ABOUT THIS TASK
In the entries, find all lines that hold the word "share" and copy them.

DATA RECORDS
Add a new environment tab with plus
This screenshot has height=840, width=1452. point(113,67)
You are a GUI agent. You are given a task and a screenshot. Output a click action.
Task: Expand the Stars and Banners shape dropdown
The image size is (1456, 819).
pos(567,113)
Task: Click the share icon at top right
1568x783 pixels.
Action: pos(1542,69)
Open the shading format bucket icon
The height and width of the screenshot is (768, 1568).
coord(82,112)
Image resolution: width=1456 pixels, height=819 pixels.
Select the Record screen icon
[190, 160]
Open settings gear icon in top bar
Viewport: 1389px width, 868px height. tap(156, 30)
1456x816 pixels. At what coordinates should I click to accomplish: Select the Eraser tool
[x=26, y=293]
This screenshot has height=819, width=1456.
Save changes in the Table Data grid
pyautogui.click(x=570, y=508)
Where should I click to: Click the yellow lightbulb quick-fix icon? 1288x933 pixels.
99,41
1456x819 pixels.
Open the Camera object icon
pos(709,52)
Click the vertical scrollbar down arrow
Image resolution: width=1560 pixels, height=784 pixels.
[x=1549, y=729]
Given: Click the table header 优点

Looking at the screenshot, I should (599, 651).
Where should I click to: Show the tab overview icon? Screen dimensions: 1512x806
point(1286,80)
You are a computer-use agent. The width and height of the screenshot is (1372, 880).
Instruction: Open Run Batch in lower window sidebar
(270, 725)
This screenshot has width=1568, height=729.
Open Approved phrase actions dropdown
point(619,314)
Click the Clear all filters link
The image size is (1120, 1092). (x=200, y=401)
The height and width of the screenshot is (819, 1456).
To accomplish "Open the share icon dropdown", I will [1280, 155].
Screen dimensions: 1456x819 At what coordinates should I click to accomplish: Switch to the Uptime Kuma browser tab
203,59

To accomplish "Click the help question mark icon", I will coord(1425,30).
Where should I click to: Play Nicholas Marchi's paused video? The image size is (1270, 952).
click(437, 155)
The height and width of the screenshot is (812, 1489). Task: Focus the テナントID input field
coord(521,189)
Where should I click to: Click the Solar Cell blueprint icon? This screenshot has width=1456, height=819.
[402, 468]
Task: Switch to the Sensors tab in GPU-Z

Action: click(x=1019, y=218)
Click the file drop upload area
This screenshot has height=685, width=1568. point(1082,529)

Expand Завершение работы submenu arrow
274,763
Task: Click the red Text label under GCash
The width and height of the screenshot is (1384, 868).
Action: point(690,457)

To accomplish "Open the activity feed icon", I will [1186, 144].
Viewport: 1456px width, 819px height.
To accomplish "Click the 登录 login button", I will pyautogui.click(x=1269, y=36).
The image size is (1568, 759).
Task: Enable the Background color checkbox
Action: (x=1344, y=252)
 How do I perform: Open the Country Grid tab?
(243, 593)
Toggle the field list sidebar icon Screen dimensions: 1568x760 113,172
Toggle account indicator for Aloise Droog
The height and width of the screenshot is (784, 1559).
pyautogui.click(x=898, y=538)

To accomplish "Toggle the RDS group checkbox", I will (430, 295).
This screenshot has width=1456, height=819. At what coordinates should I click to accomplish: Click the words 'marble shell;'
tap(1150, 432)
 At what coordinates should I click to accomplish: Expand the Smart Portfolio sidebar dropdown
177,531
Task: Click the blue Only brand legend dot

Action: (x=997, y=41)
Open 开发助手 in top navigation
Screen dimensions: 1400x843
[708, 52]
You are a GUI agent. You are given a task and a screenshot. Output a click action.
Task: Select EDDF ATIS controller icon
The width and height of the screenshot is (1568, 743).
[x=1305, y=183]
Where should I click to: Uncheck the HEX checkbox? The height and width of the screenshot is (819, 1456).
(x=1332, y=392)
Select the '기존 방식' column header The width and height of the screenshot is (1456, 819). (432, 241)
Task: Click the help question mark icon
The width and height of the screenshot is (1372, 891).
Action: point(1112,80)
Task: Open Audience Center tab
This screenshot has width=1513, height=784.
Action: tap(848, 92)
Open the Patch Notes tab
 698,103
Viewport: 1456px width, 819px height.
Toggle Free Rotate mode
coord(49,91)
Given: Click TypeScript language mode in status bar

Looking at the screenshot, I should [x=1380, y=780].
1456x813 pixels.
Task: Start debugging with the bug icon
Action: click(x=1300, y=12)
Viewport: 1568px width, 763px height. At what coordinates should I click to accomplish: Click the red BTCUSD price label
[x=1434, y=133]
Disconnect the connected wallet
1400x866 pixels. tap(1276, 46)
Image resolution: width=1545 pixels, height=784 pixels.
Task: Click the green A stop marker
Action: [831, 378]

RESPONSE BOX
Task: Click the share icon at top right
To accomplish "Open the share icon dropdown", I will [1280, 155].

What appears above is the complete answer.